SAN FRANCISCO – Palliative care is not just for the dying.
Understanding that premise is the first step to integrating palliative care into intensive care units, Dr. Zara Cooper said. Palliative care treats patient illness and can be delivered concurrently in the ICU with curative care that treats disease.
As options for curative treatment decrease, the role of palliative care may increase and does not stop at the patient’s death. "It’s important that we provide ongoing bereavement support not only to family members and survivors but also to caregivers and members of our medical team," added Dr. Cooper, an assistant professor of surgery at Harvard Medical School and a surgical intensivist at Brigham and Women’s Hospital, Boston.
Getting intensive care colleagues to agree on a definition of palliative care is the first barrier to integrating palliative care into an ICU, Dr. Cooper said. She paraphrased the World Health Organization’s definition by saying, "Palliative care makes patients feel better." It is specialized medical care that focuses on preventing and relieving symptoms, pain, and stress associated with life-threatening illness – whatever the diagnosis – and is appropriate at any stage in a serious illness.
Typically provided by a team, palliative care may involve physicians, nurses, social workers, pharmacists, chaplains, pain experts, ethicists, rehabilitation therapists, psychiatry consultants, and bereavement counselors. The team can take a load off busy intensivists by handling the often lengthy conversations with patients and families facing life-threatening illness, she said at the Critical Care Congress, sponsored by the Society for Critical Care Medicine.
Palliative care providers can be embedded in ICUs or in a team that’s available as consultants. "I think we have to do both" models, depending on the needs of individual institutions, said Dr. Cooper.
Once a definition is agreed upon, the next steps to convincing colleagues and administrators to make better use of palliative care are to make it relevant for them and to normalize its presence in the ICU, she said. "Palliative care is just as essential as med management, antibiotics, pharmacology – it’s part of what we do well."

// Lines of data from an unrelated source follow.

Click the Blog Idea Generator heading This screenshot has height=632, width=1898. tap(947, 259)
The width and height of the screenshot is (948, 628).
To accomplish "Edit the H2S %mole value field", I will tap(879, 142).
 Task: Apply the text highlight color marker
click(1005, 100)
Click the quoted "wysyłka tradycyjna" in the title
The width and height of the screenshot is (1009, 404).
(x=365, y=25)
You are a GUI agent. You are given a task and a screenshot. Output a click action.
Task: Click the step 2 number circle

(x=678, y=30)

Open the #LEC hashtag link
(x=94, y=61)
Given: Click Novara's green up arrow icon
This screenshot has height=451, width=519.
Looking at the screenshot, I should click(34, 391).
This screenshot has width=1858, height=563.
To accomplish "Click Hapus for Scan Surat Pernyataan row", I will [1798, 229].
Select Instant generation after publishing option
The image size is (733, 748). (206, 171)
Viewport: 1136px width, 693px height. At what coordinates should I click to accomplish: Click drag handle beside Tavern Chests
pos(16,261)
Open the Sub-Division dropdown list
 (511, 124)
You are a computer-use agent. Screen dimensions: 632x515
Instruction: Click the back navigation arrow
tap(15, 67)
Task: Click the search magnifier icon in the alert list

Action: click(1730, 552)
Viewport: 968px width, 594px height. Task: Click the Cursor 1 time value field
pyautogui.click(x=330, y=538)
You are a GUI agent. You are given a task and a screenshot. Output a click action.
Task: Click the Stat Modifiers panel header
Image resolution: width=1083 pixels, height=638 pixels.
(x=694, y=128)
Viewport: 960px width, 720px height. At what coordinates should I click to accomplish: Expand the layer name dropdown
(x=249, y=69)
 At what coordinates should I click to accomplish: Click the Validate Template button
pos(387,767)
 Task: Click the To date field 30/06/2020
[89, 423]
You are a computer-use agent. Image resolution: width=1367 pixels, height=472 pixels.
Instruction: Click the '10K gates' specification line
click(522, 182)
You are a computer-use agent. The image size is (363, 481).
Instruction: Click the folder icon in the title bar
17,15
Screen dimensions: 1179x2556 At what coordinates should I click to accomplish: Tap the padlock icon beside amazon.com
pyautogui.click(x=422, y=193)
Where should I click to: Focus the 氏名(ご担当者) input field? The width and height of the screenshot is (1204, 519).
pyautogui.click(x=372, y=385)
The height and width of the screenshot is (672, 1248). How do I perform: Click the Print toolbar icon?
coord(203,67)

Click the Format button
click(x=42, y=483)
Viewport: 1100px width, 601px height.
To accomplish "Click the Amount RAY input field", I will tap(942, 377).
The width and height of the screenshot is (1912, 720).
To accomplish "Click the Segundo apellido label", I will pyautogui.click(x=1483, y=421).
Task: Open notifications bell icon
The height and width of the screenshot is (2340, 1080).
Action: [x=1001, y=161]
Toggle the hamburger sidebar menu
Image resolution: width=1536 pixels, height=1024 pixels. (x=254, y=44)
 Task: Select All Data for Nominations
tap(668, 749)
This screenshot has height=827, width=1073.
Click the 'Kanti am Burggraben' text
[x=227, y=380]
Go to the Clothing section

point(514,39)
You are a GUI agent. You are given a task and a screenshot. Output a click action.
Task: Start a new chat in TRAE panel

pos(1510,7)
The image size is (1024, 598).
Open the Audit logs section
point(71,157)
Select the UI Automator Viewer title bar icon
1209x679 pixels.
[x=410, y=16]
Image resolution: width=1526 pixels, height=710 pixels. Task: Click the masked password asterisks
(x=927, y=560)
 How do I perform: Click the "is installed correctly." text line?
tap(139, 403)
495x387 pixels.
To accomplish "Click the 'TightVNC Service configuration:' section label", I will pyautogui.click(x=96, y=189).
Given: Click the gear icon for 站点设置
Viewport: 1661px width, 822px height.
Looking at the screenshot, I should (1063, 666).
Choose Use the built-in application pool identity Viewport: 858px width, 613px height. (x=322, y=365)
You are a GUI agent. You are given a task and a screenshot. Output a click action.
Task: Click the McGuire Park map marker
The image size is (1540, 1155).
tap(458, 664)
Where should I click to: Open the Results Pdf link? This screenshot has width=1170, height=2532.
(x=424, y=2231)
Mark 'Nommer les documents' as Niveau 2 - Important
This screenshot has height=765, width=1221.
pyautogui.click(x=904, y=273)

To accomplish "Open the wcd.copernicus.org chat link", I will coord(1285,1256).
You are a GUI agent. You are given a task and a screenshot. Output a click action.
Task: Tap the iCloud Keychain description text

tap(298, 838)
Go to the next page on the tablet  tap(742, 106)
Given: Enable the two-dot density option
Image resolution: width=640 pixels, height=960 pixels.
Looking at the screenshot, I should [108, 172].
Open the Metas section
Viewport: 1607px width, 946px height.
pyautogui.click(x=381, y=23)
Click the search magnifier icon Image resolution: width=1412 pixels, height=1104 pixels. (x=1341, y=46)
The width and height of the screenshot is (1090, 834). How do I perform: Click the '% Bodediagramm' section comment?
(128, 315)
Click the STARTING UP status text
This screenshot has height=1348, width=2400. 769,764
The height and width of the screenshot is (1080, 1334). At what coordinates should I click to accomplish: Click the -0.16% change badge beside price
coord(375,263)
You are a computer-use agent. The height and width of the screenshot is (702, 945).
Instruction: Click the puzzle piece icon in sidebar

Predicting which patients will die, and when, is difficult. Patient preferences for care or end-of-life treatment often are unclear. The goals of treatment depend on the patient’s condition and must be dynamic. "Is it end-of-life care if we don’t know the patient is dying?" she asked.
One way to consider which ICU patients might benefit from palliative care is to ask, "Would I be surprised if this patient died within a year?" even if discharged from the ICU or the hospital, she suggested.
Four studies in the medical literature separately reported that 20% of Americans die in the hospital after an ICU admission, 80% of deaths in ICUs occur after life support is withdrawn or withheld, nearly half of dying patients receive unwanted therapy, and a majority of dying patients experience pain and suffering, Dr. Cooper said. Five other studies reported high mortality rates in patients with sepsis, acute respiratory distress syndrome, ICU stays longer than 14 days, admission to long-term acute care, or initiation of dialysis in the elderly.
A recent study of 25,558 elderly patients undergoing emergency surgery reported 30-day mortality rates of 37% in those with preexisting do-not-resuscitate (DNR) orders and 22% in those without DNR orders. Major complications occurred in more than 40% in each group (Ann. Surg. 2012;256:453-61). Risk factors increase the likelihood of death, but "all of these patients are experiencing serious illness" and would benefit from palliative care, Dr. Cooper said.
One recent study of 518 patients in three ICUs found good adherence to only two of nine palliative care processes – pain assessment and management. Interdisciplinary family meetings had been held by day 5 in the ICU for less than 20% of patients, and adherence to six other palliative care practices ranged from 8% to 43% (Crit. Care Med. 2012;40:1105-12).
Normalizing palliative care in the ICU means adopting the attitude that "it’s just part of what we do, the same way that we manage our vents, etc." Dr. Cooper said.
Adopting proactive screening criteria (patient factors) that trigger palliative care consultations would reduce utilization of ICUs without increasing mortality, and would increase the availability of palliative care for patients and families, according to a recent report from the Improving Palliative Care in the ICU Project’s advisory board (Crit. Care Med. 2013;41:2318-27).
The triggers should be specific to each ICU and patient population and developed through a process with stakeholders, with outcomes evaluated. "This is not a one-size-fits-all strategy," Dr. Cooper said. "The triggers in the MICU [medical ICU] and the SICU [surgical ICU] cannot be the same. It won’t work. I’ve actually seen that in my own institution," Dr. Cooper said.